** start of Data section **
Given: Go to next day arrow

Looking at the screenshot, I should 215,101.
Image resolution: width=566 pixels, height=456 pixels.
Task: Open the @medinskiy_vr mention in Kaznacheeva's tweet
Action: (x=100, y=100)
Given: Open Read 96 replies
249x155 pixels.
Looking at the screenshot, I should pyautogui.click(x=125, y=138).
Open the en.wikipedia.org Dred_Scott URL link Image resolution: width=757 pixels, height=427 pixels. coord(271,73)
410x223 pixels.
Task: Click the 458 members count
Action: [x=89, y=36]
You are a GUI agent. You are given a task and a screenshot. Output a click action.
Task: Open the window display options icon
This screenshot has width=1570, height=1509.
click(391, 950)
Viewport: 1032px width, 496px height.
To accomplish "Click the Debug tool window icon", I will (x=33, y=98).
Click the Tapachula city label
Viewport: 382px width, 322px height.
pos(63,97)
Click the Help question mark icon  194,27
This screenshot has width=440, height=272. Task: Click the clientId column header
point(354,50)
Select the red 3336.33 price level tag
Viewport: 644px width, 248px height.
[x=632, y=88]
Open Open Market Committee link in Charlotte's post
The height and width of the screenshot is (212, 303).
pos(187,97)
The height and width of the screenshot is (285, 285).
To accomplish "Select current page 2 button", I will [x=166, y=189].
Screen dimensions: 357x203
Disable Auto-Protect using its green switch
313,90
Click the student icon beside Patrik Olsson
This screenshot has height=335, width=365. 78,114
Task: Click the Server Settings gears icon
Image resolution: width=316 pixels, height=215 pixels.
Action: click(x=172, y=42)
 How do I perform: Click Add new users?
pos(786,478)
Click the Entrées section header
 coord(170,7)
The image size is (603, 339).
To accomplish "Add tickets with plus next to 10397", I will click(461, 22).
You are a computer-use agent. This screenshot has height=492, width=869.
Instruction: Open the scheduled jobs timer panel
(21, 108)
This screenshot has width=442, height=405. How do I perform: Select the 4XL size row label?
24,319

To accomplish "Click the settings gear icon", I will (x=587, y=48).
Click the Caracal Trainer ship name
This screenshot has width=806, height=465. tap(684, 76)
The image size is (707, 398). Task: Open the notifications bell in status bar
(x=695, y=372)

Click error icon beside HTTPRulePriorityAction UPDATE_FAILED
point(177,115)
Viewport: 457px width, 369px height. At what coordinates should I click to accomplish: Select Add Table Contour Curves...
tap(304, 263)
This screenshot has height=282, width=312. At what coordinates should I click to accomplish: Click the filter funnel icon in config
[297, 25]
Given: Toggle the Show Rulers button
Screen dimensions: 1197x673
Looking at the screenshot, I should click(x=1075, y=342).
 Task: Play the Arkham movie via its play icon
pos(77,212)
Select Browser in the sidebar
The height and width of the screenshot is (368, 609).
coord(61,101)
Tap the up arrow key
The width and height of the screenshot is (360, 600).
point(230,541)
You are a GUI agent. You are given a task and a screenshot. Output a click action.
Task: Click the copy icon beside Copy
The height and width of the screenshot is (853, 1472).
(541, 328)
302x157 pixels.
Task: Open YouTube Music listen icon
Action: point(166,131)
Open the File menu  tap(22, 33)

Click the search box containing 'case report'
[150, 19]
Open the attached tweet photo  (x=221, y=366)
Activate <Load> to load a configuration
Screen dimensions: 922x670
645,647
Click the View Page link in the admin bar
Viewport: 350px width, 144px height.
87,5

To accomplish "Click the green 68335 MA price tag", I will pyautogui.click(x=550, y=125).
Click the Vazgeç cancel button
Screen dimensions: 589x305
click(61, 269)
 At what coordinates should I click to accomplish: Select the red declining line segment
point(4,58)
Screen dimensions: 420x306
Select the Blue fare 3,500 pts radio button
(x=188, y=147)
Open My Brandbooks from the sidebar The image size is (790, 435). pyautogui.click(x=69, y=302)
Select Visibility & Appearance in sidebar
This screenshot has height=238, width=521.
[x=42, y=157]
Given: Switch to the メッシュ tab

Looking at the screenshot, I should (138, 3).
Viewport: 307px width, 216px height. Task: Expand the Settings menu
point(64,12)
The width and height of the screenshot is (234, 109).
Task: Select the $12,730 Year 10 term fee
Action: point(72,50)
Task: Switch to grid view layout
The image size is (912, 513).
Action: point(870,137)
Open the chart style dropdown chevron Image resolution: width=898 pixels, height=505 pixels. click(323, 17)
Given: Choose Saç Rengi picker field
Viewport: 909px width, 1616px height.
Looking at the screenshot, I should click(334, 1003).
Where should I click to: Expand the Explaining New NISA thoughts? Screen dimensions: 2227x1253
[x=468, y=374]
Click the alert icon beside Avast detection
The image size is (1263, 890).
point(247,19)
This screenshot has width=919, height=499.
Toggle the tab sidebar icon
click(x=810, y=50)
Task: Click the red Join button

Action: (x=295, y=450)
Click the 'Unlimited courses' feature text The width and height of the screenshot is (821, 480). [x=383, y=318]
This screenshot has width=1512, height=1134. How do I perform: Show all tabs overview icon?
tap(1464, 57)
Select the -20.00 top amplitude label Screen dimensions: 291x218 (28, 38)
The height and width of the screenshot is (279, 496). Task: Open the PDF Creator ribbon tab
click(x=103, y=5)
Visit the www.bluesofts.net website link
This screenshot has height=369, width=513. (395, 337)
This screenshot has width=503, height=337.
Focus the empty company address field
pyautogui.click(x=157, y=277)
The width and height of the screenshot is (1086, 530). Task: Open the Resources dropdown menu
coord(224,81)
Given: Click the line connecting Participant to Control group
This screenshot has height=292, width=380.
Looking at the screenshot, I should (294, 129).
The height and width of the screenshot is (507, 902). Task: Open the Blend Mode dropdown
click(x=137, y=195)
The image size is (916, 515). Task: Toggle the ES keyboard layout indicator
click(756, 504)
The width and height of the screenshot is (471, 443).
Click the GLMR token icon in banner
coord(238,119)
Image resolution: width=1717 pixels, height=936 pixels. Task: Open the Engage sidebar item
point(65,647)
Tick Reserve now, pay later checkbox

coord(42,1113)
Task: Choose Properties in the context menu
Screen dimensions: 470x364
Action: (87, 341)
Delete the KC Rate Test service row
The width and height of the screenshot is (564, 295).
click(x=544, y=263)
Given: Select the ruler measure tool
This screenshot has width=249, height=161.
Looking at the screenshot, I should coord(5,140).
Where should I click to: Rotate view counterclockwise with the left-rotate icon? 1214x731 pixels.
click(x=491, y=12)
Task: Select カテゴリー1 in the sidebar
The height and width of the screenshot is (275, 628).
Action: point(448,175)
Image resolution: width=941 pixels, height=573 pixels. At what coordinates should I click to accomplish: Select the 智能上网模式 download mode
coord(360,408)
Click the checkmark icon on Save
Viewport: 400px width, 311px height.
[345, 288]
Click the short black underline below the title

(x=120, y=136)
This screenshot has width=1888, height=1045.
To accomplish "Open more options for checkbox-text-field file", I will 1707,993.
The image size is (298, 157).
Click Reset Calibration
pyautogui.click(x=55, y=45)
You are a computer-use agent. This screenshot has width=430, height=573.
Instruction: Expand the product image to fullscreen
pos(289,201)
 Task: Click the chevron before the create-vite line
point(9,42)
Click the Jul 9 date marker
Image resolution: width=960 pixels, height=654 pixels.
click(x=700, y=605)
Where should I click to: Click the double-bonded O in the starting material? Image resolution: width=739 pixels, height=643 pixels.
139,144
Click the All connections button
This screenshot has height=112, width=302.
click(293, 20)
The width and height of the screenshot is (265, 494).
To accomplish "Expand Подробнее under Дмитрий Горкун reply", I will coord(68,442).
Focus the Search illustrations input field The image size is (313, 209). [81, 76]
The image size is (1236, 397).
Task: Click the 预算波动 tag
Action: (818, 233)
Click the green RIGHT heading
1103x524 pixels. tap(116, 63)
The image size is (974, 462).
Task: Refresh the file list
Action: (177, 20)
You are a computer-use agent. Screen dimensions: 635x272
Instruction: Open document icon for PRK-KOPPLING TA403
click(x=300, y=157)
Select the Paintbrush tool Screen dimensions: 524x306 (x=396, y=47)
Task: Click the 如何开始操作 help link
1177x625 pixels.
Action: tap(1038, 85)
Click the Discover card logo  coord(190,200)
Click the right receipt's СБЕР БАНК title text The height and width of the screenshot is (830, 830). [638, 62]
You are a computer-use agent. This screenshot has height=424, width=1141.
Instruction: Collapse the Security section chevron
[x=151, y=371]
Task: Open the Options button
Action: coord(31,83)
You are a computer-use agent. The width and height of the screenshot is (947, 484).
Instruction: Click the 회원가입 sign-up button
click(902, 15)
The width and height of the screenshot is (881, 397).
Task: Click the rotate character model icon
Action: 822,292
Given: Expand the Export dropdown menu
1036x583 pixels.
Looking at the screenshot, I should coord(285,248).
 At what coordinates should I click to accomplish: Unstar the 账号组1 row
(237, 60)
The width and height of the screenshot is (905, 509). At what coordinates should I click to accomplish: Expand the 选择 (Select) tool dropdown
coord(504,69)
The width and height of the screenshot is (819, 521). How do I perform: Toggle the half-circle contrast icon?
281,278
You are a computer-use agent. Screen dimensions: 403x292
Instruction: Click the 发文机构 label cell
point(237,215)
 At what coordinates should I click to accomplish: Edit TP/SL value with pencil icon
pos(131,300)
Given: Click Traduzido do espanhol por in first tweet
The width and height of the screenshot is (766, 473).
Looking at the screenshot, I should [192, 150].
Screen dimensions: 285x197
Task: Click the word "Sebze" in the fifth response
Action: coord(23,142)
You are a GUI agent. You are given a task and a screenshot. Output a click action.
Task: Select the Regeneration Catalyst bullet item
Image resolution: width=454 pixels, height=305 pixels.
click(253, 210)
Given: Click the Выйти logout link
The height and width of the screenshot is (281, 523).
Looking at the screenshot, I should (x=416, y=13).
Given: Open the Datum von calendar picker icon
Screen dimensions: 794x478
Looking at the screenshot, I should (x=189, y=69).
** end of Data section **
### Given task
Arrange the rows from the start of the records up to and including the line containing "will click(461, 22)." as a Markdown table with the columns No. and Text, leaving out blank lines.

### Task response
| No. | Text |
|---|---|
| 1 | Given: Go to next day arrow |
| 2 | Looking at the screenshot, I should 215,101. |
| 3 | Image resolution: width=566 pixels, height=456 pixels. |
| 4 | Task: Open the @medinskiy_vr mention in Kaznacheeva's tweet |
| 5 | Action: (x=100, y=100) |
| 6 | Given: Open Read 96 replies |
| 7 | 249x155 pixels. |
| 8 | Looking at the screenshot, I should pyautogui.click(x=125, y=138). |
| 9 | Open the en.wikipedia.org Dred_Scott URL link Image resolution: width=757 pixels, height=427 pixels. coord(271,73) |
| 10 | 410x223 pixels. |
| 11 | Task: Click the 458 members count |
| 12 | Action: [x=89, y=36] |
| 13 | You are a GUI agent. You are given a task and a screenshot. Output a click action. |
| 14 | Task: Open the window display options icon |
| 15 | This screenshot has width=1570, height=1509. |
| 16 | click(391, 950) |
| 17 | Viewport: 1032px width, 496px height. |
| 18 | To accomplish "Click the Debug tool window icon", I will (x=33, y=98). |
| 19 | Click the Tapachula city label |
| 20 | Viewport: 382px width, 322px height. |
| 21 | pos(63,97) |
| 22 | Click the Help question mark icon  194,27 |
| 23 | This screenshot has width=440, height=272. Task: Click the clientId column header |
| 24 | point(354,50) |
| 25 | Select the red 3336.33 price level tag |
| 26 | Viewport: 644px width, 248px height. |
| 27 | [x=632, y=88] |
| 28 | Open Open Market Committee link in Charlotte's post |
| 29 | The height and width of the screenshot is (212, 303). |
| 30 | pos(187,97) |
| 31 | The height and width of the screenshot is (285, 285). |
| 32 | To accomplish "Select current page 2 button", I will [x=166, y=189]. |
| 33 | Screen dimensions: 357x203 |
| 34 | Disable Auto-Protect using its green switch |
| 35 | 313,90 |
| 36 | Click the student icon beside Patrik Olsson |
| 37 | This screenshot has height=335, width=365. 78,114 |
| 38 | Task: Click the Server Settings gears icon |
| 39 | Image resolution: width=316 pixels, height=215 pixels. |
| 40 | Action: click(x=172, y=42) |
| 41 |  How do I perform: Click Add new users? |
| 42 | pos(786,478) |
| 43 | Click the Entrées section header |
| 44 |  coord(170,7) |
| 45 | The image size is (603, 339). |
| 46 | To accomplish "Add tickets with plus next to 10397", I will click(461, 22). |